Capecitabine after treatment for early triple-negative breast cancer reduces risk of recurrence
Cancer was less likely to return when capecitabine was added after chemotherapy but more research needed on how it fits with new treatments
Adding a year of capecitabine (Xeloda) after standard treatment resulted in fewer people with early-stage, triple-negative breast cancer having a recurrence, according to a study presented at the ASCO Annual Meeting on May 29. The results show promise, but more research will need to look into how capecitabine can best be used with recent changes in how treatment is given.

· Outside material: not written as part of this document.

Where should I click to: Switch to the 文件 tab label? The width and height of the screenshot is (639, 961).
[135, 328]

Between 15 and 20 percent of breast cancer diagnoses are triple-negative, meaning the cancer doesn’t use estrogen or progesterone or the HER2 protein to grow, and doesn’t respond to targeted therapies that treat those subtypes. Triple-negative breast cancers respond to chemotherapy, which is standard treatment for this diagnosis. But unlike people with other types of breast cancers who can take targeted medicines after surgery to reduce risk for recurrence, those with triple-negative disease have no access to ongoing therapy.
Capecitabine is a chemotherapy pill. It is approved by the Food and Drug Administration for use in metastatic breast cancer and has fewer and less severe side effects than chemotherapy given by vein. It has been studied as an ongoing treatment in past clinical trials for people with early-stage triple-negative breast cancer. The SYSUCC-001 trial looks at adding capecitabine after standard therapy to reduce the risk of recurrence for women with triple-negative breast cancer.

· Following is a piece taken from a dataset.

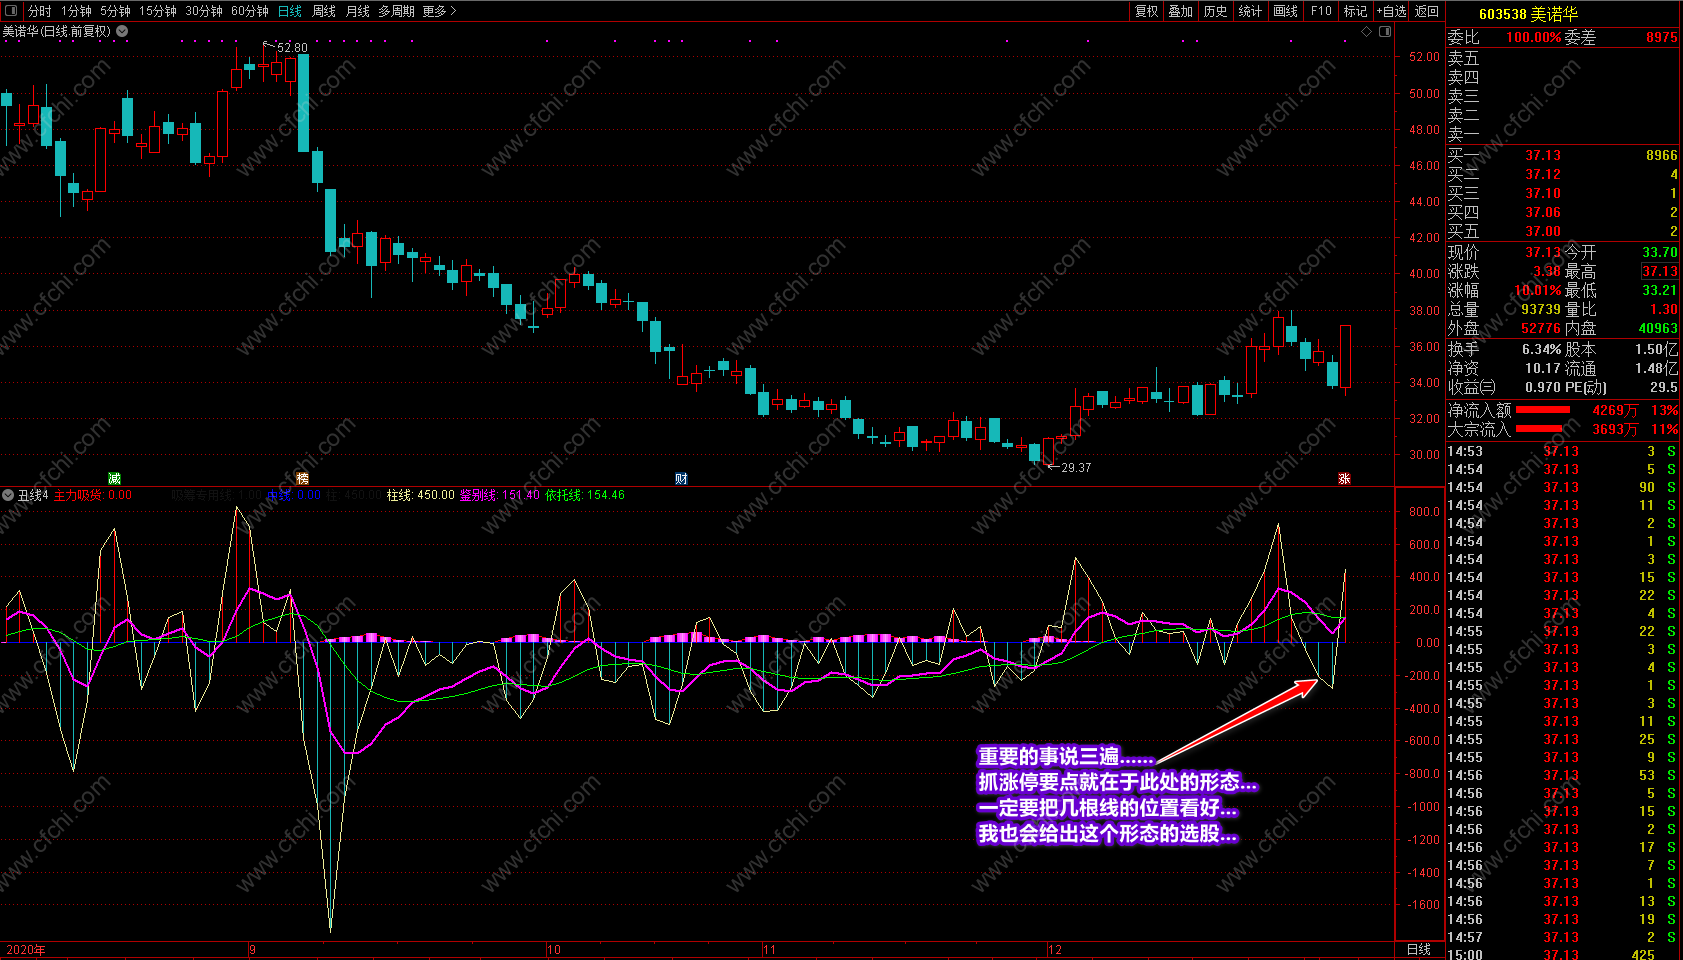Click the 日线 label at timeline end
Viewport: 1683px width, 960px height.
1419,949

The study assigned 443 women who had completed treatment for early-stage, triple-negative breast cancer to two groups:
- one year of maintenance therapy with twice-daily capecitabine
- observation, which is the standard approach
The main goal for the study was disease-free survival: the difference between capecitabine and observation in how likely people were to go without breast cancer returning. The number of women who were without cancer returning 5 years after the study started was
- 83 percent of the capecitabine group
- 73 percent of the observation group
The study also looked at how many women went without cancer metastasizing, or traveling to other parts of the body
- 85 percent of the capecitabine group
- 76 percent of the observation group
Both results were statistically significant, meaning they are likely not the result of chance. Fewer women in the capecitabine group had died 5 years after the study, but that result was not statistically significant.

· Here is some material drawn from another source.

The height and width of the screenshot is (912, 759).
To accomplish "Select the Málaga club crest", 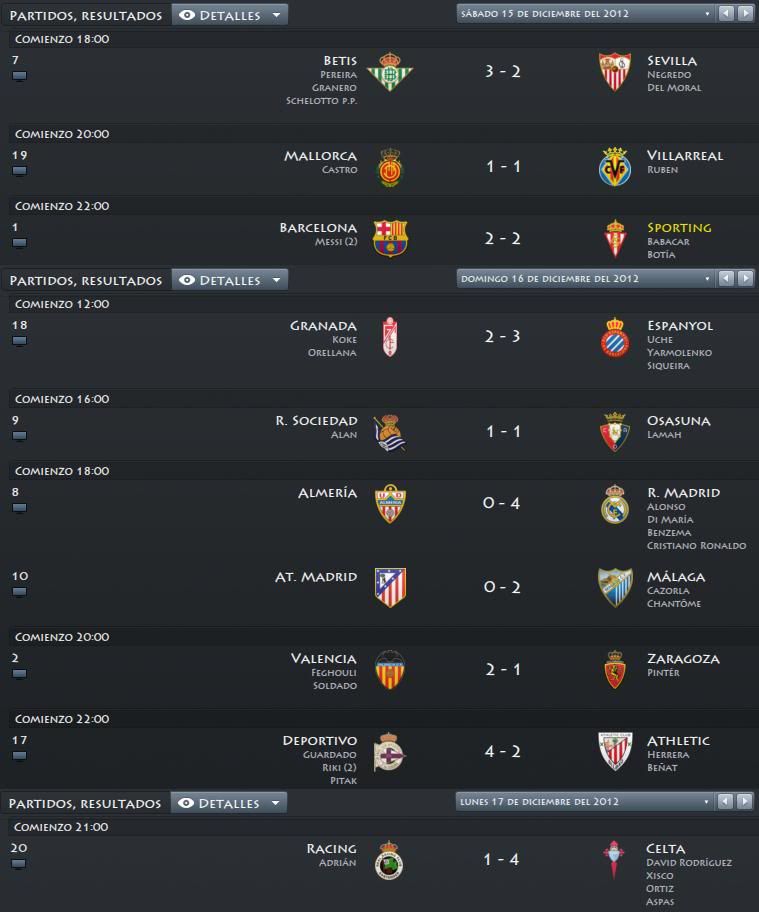I will pos(615,587).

Importantly, Naamit K. Gerber, MD, who led the response discussion to this study, noted that 93 percent of women received chemotherapy after breast surgery. Today, giving chemotherapy before surgery is the more common course of treatment for triple-negative breast cancer. Pre-surgery chemotherapy treatment provides more information on whether the breast cancer has responded to chemotherapy or not. This allows doctors to see who is likely to go without cancer returning and who might benefit from more treatment.
What this means for you
SYSUCC-001 adds to data that capecitabine can lead to people going longer without cancer returning when added to standard treatment, and do so with relatively few side effects. But because it is based on a treatment order that is falling out of use, the effect on treatment may be limited. Dr. Gerber suggested capecitabine may be an option for people who get chemotherapy after surgery despite the trend, and only after this study is reviewed and published.
Most people diagnosed with early-stage triple-negative breast cancer will likely have to wait for more information on the best schedule and dose for capecitabine in this use and how it fits with current treatments. Seeing how cancer reacts to chemotherapy may help doctors tell who will benefit from extra treatment.